Closed Jmeyer1292 closed 7 years ago

Jmeyer1292 commented 9 years ago

TLDR: I discovered issues with how pruning and Djikstras_shortest_paths was being used. Optimal path planning, NOT IK calculations, (using aggressive joint delta checks) has speed up by 2000-5000x in my limited testing.

I have been working on making Descartes lately in my work and made some improvements. I discovered a few issues and have developed a fixes for them. I'm making this issue to reference in my pull-request (coming this weekend) and to share with you all the exciting results. This is related to issue #21 and issue #48.

The two most expensive components of Descartes are the IK solutions and the graph searching to find an ideal solutions. IK is O(n). Searching is something bigger like O(n^2). With IKFast, the IK can be done very quickly but it was taking minutes to solve for the optimal path with several hundred points.

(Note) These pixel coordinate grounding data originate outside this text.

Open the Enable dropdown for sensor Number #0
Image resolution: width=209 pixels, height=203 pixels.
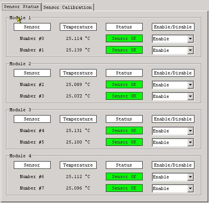click(x=173, y=39)
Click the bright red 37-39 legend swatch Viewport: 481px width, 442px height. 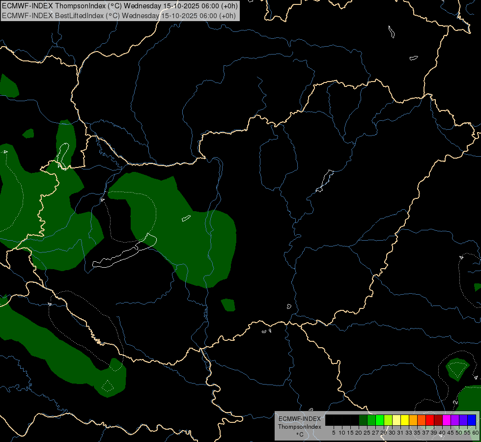coord(430,420)
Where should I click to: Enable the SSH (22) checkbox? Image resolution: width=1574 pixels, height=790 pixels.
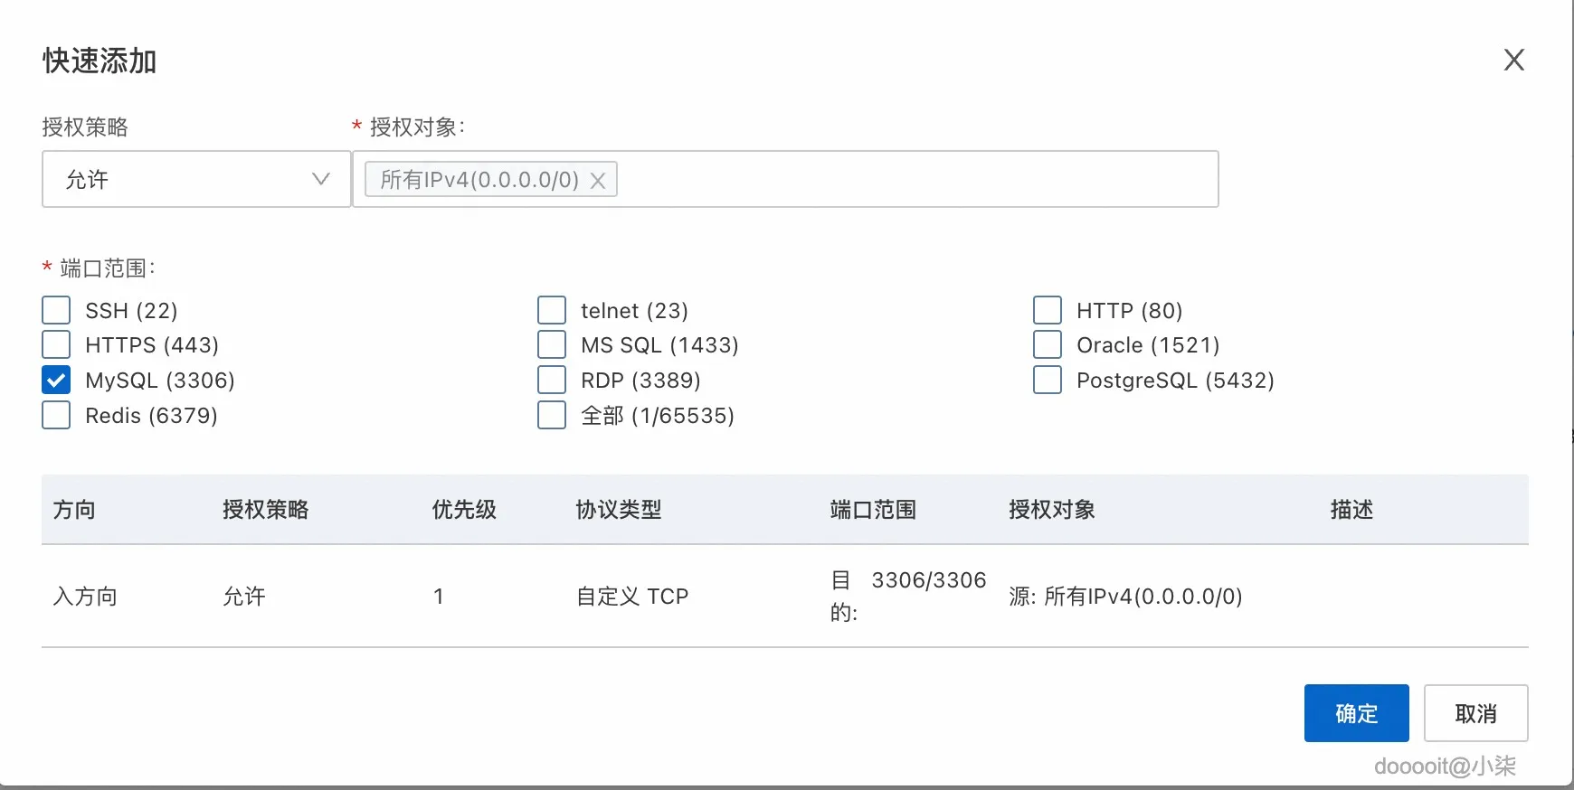pyautogui.click(x=55, y=309)
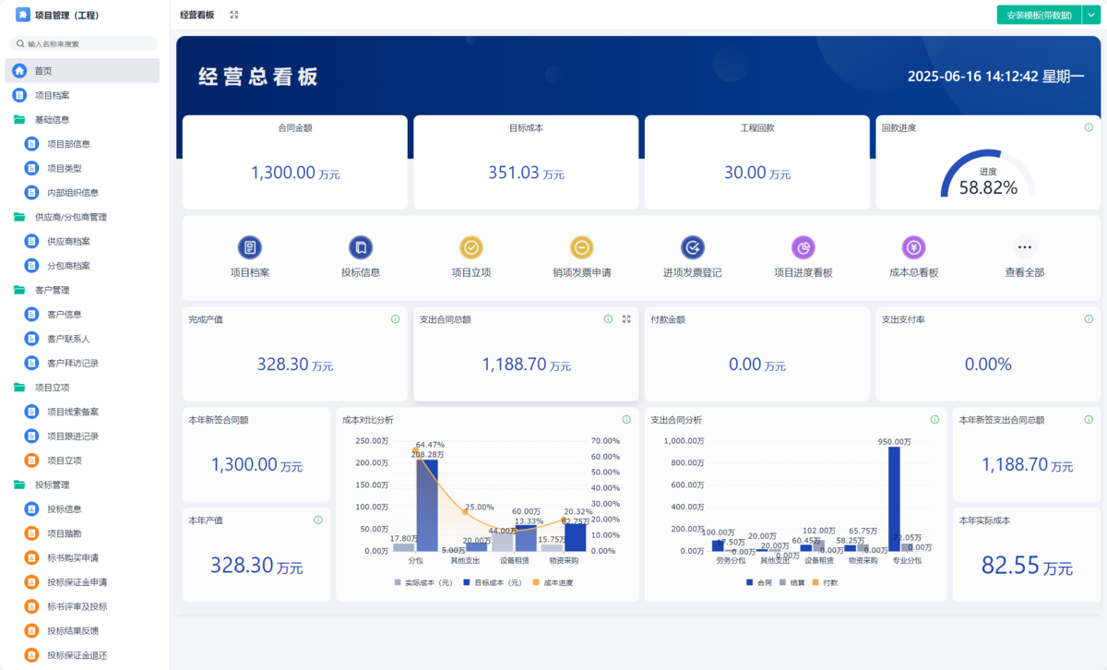The height and width of the screenshot is (670, 1107).
Task: Click the 回款进度 gauge showing 58.82%
Action: (x=987, y=175)
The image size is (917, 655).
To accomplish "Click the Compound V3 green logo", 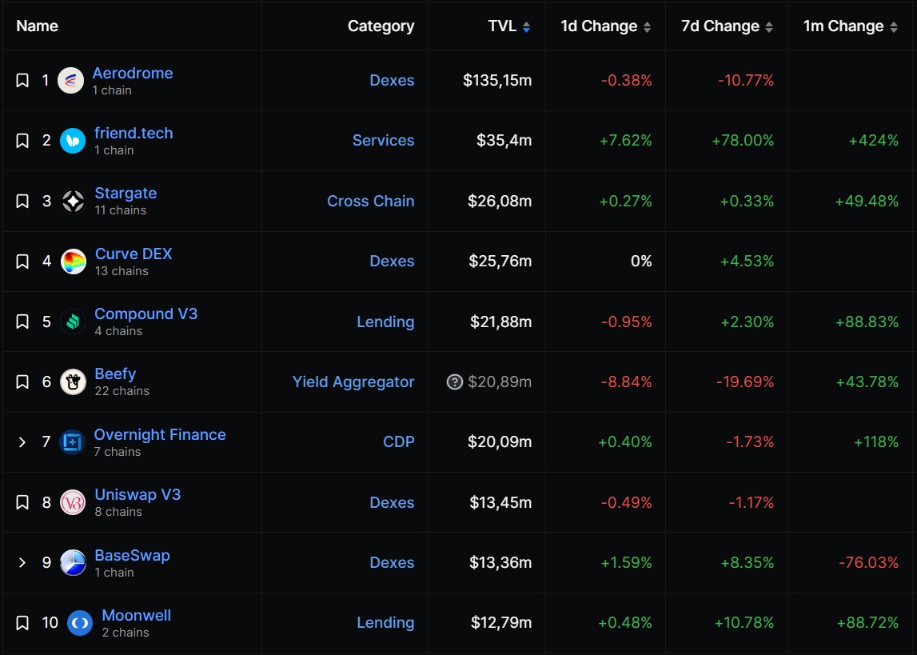I will pos(73,322).
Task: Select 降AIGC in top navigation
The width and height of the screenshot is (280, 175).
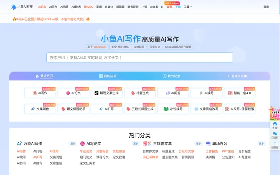Action: point(89,7)
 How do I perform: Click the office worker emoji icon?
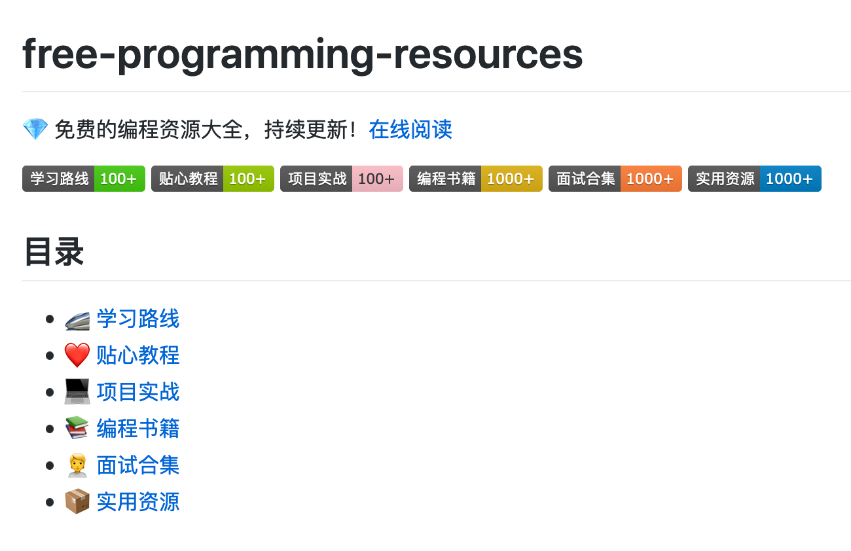[x=77, y=465]
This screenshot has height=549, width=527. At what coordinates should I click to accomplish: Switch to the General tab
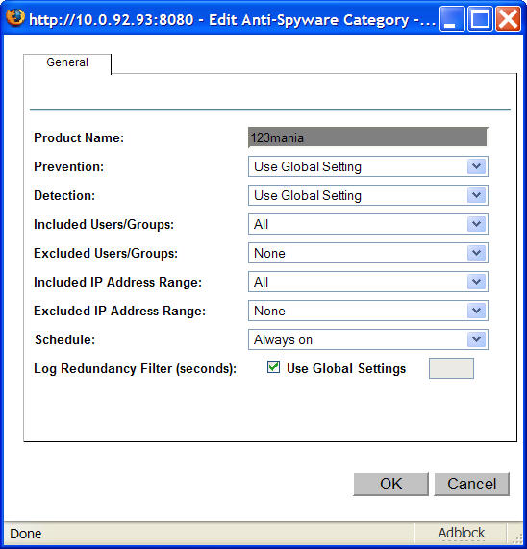(67, 62)
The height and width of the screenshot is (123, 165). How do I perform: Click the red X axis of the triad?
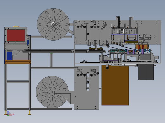[10, 115]
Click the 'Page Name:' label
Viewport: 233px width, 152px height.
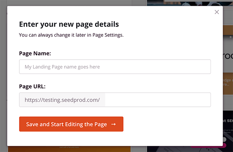tap(35, 54)
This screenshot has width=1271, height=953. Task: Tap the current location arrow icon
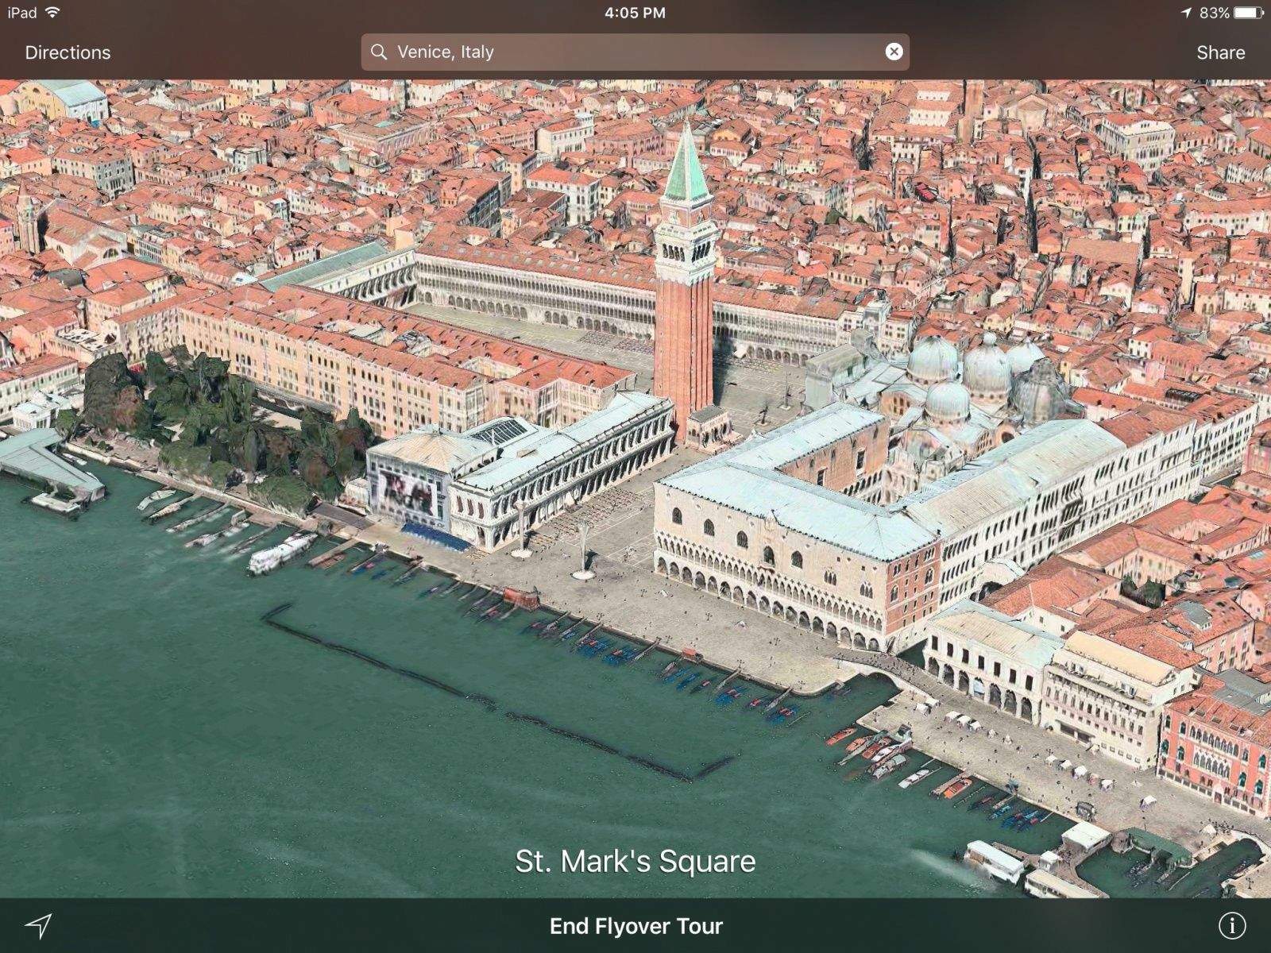38,925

The long planning time can be abridged by fixing the start and end joint positions, but you have to know those positions and it sacrifices optimality.

The reason the planner is so slow right now is primarily two fold:

  1. There are checks for large joint changes and on that condition edges are given huge weights when in fact they should simply be removed. Not adding an edge led to strange problems where the graph search would solve paths that were only several points long. This turned out to be an issue with the findStartVertices and findEndVertices which were actually checking all of the vertices for the absence of in-edges and out-edges respectively. Naturally if we start pruning edges then outliers in the middle of the users trajectory will start showing up as start or end points using that logic. Fixing that allows Dijkstra's search to search MUCH faster and still fail elegantly.
  2. The boost algorithm being used (http://www.boost.org/doc/libs/1_57_0/libs/graph/doc/dijkstra_shortest_paths.html) calculates the shortest path from a source vertex to EVERY other vertex. Currently we are running the algorithm for every start point to every end point (n^2 ops) when all we need to do is run the algorithm from every start point (n operations). Fixing this obviously means we get N times speed boosts where N is the number of end point discretizations.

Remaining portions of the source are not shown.